$a+b=a$, if $b=0$
$a+b=S(a)+S^{-1}(b)$, if $b\not=0$
Here a and b are natural numbers defined according to the Peano axioms, while S represents the successor function.
Basically, I am trying to prove that $\forall a\in N_0\forall b\in N_0(a+b=b+a)$
I am assuming this is supposed to be proved by induction, but I am struggling to come up with a proof.
I am not 100% clear on how the $S^{-1}$ is to be dealt with formally, but let's assume that your axioms can be rephrased as:
$\forall x \ x + 0 = x \tag{1}$
$\forall x \forall y \ x + S(y) = S(x) + y \tag{2}\label{2}$
or that you can get to these through a fairly easy derivation.
With that, one idea now is to derive the traditional Peano axioms for addition:
$$\forall x \ x + 0 = x \tag{PA1}$$
$$\forall x \forall y \ x + S(y) = S(x + y) \tag{PA2}\label{PA2}$$
In other words, we just need to derive what is traditionally the second axiom for addition.
To do that, they key is to show that:
$$\forall y \forall x \ S(x) + y = S(x + y) \tag{*}\label{*}$$
We can do this by induction over the outside $y$, i.e. show that:
$\forall x \ S(x) + 0 = S(x + 0) \tag{Base}$
$$\text{For any } b: \forall x \ S(x) + b = S(x + b) \to \forall x \ S(x) + S(b) = S(x + S(b)) \tag{Step}$$
For the Base, a simple universal proof will suffice.
For the inductive step, consider some arbitrary $b$, and assume tyhe inductive hypothesis:
$$\forall x \ S(x) + b = S(x + b) \tag{I.H.}\label{I.H.}$$
OK, so now need to show:
$$\forall x \ S(x) + S(b) = S(x + S(b))$$
Again, a good old universal proof will suffice.
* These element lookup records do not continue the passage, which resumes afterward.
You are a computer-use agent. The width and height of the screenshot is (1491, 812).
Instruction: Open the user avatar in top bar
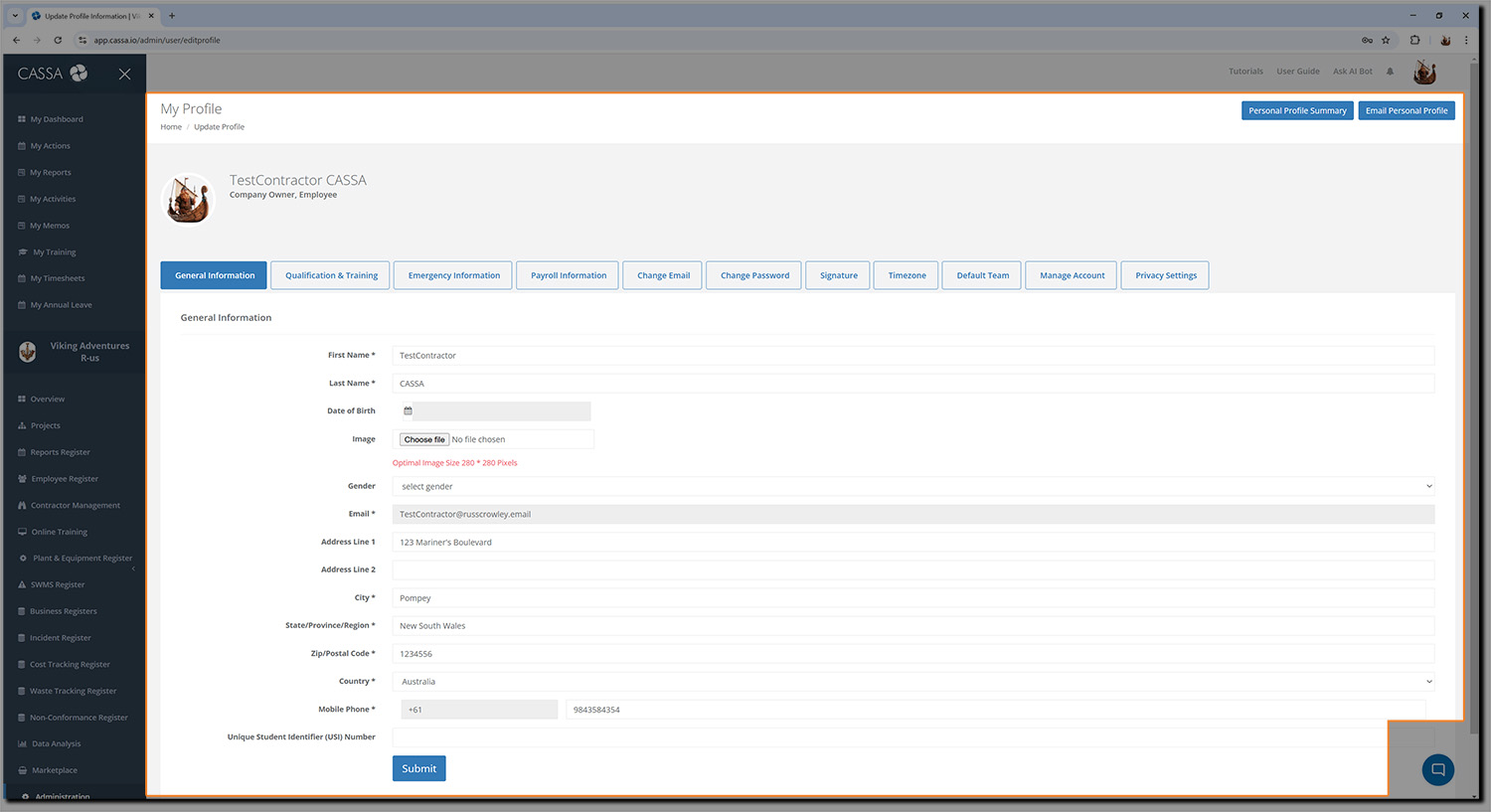(1424, 72)
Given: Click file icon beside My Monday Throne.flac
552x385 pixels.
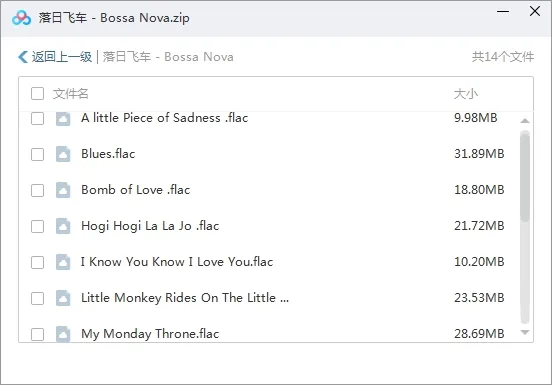Looking at the screenshot, I should tap(63, 334).
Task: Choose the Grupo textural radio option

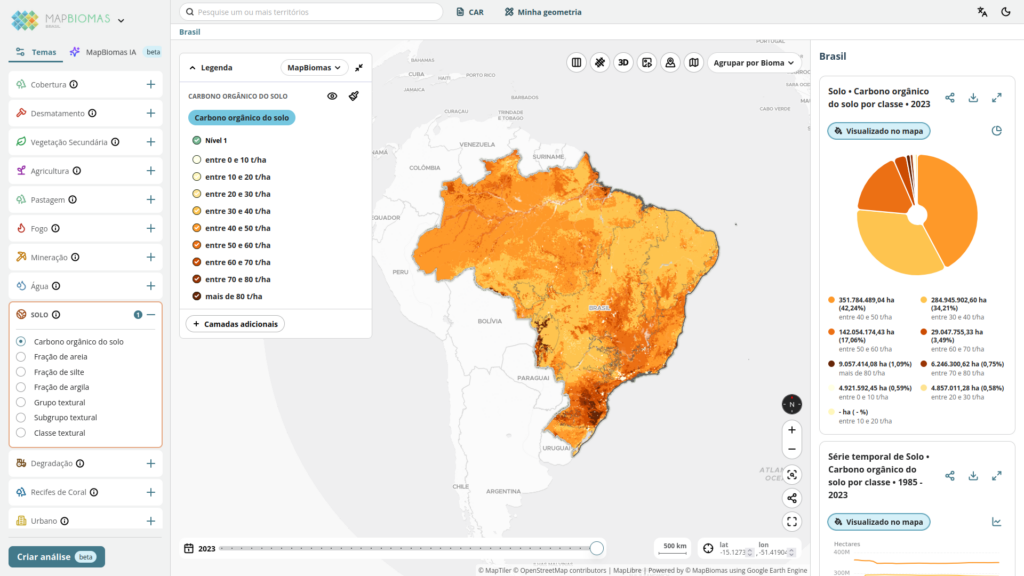Action: (x=21, y=402)
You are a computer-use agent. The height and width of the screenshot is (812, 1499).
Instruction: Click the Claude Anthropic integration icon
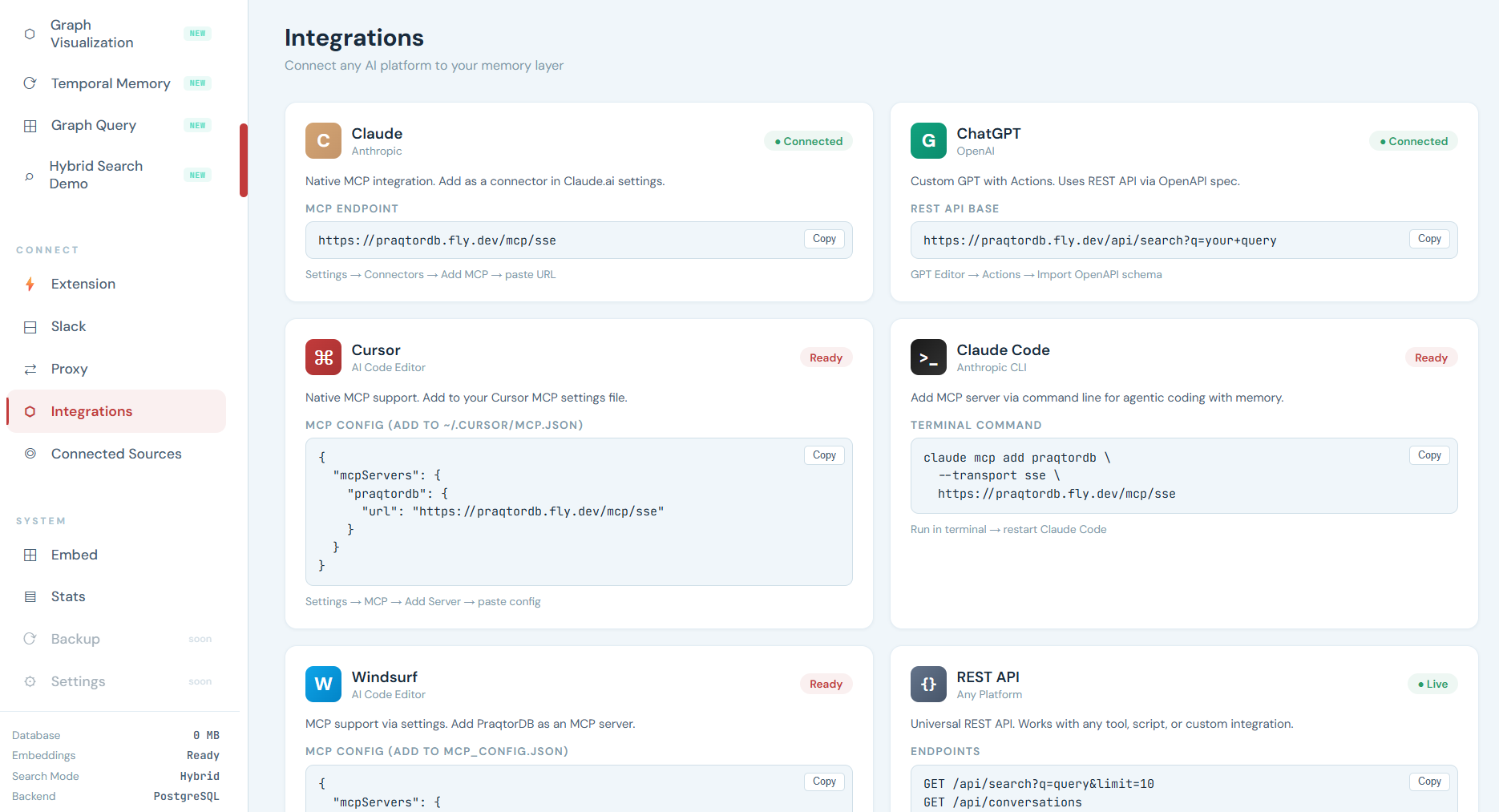(323, 140)
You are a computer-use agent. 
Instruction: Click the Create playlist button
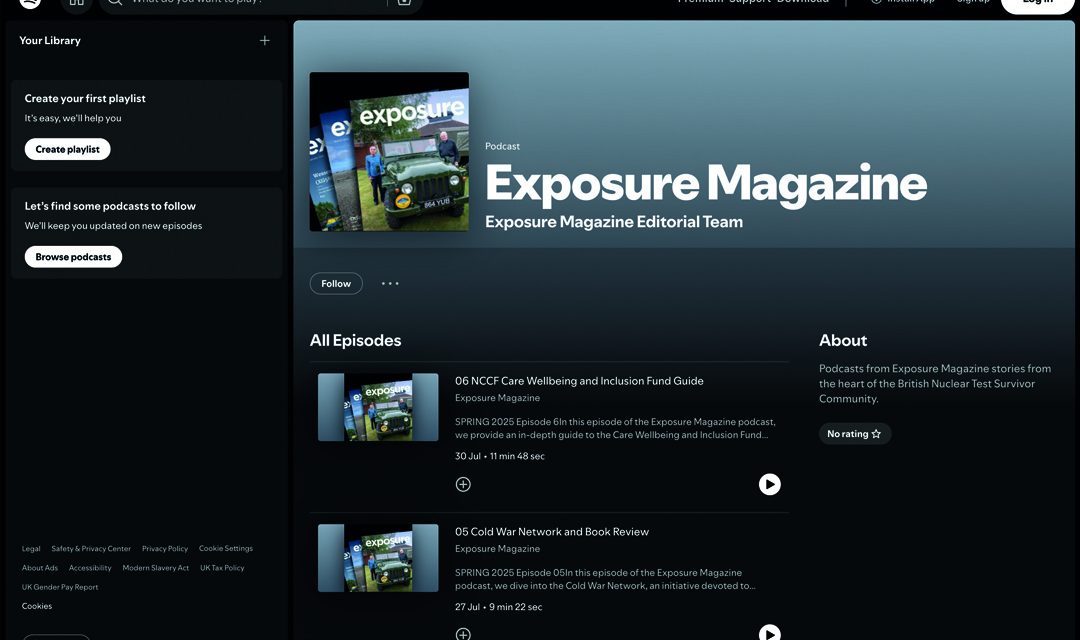[66, 148]
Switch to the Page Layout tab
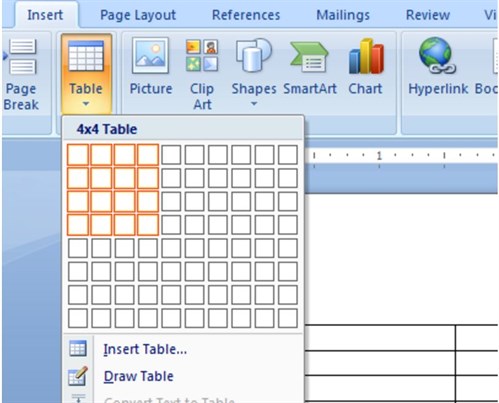499x403 pixels. click(138, 15)
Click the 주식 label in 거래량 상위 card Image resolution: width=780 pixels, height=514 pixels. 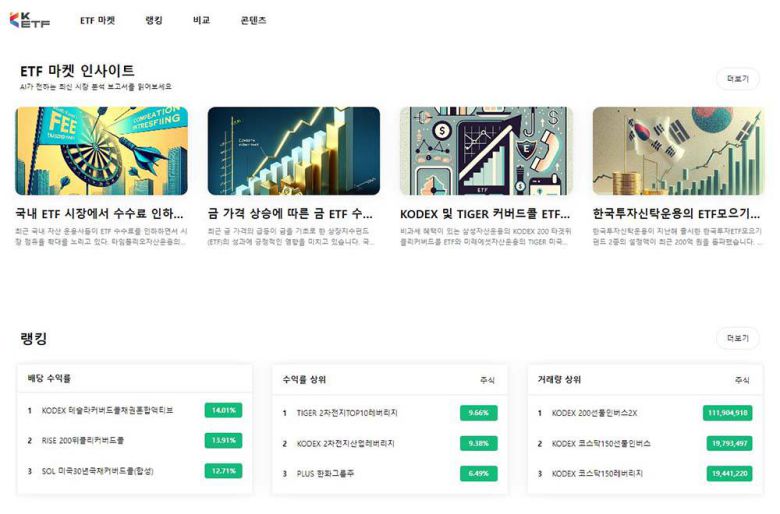tap(741, 380)
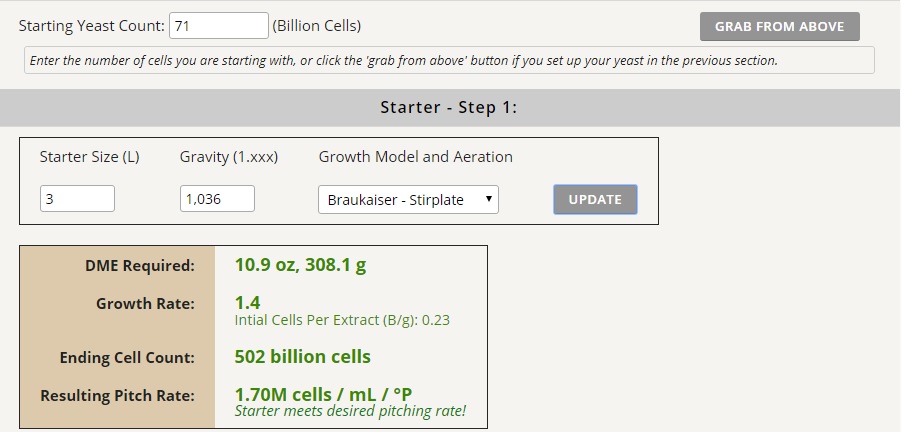909x432 pixels.
Task: Focus the Starting Yeast Count field
Action: point(219,26)
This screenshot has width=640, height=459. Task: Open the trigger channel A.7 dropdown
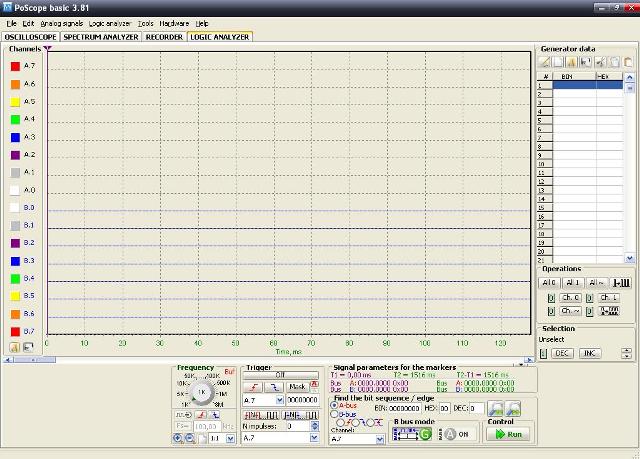coord(280,399)
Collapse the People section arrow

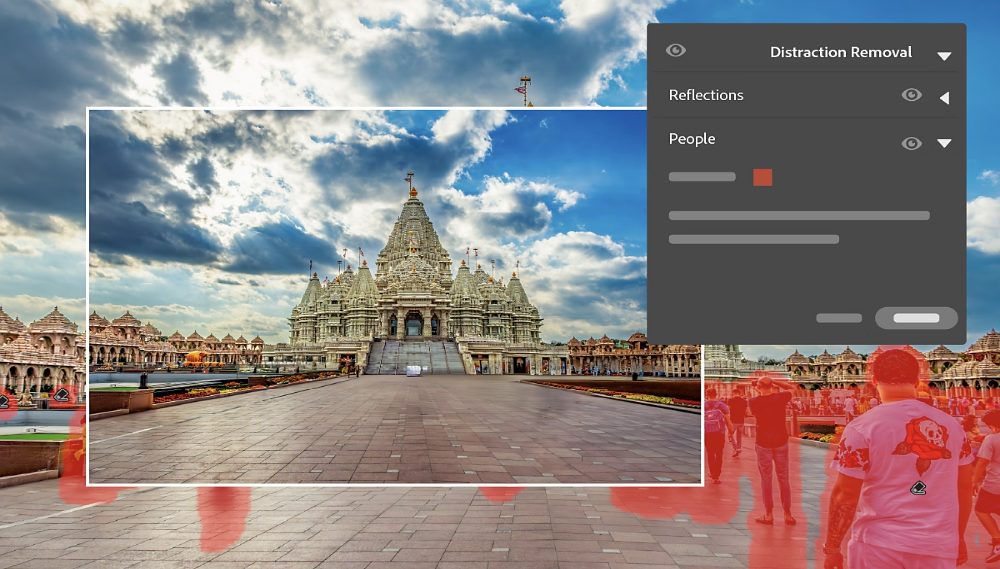click(x=944, y=143)
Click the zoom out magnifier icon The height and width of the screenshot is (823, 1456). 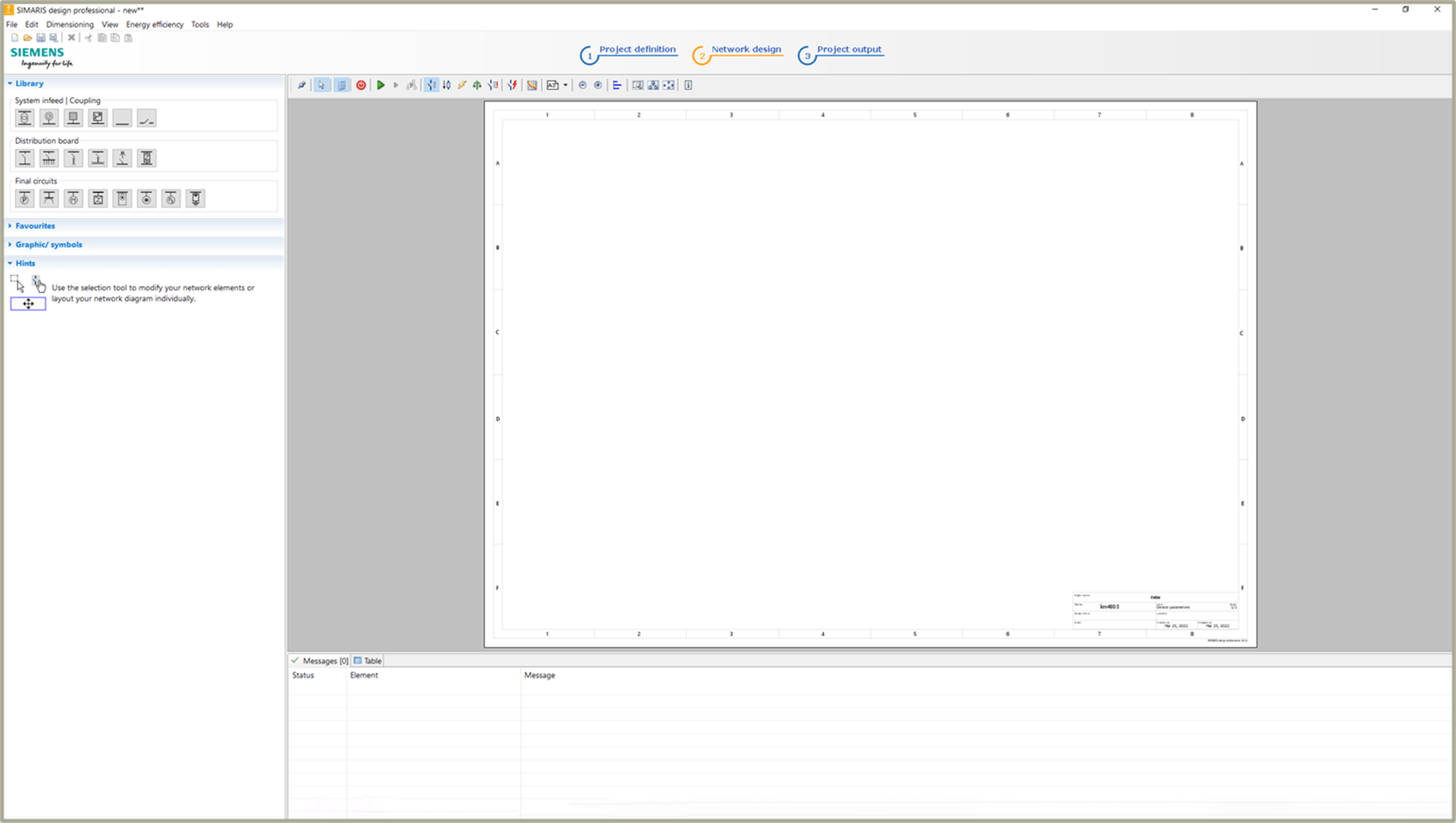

Consider any arbitrary $a$.
First note that since:
$$a + S(b) \overset{\eqref{2}}{=} S(a) + b$$
we have:
$$S(a) + b = a + S(b) \tag{3}\label{3}$$
So that means:
$$S(a) + S(b) \overset{\eqref{2}}{=} S(S(a)) + b \overset{\eqref{I.H.}}{=} S(S(a) + b) \overset{\eqref{3}}{=} S(a + S(b))$$
which is what we were looking for, thus completing the inductive step.
Once you have $\eqref{*}$, it's now trivial to show $\eqref{PA2}$.
And now you can do all the usual proofs involving the traditional Peano axioms, including commutativity of addition.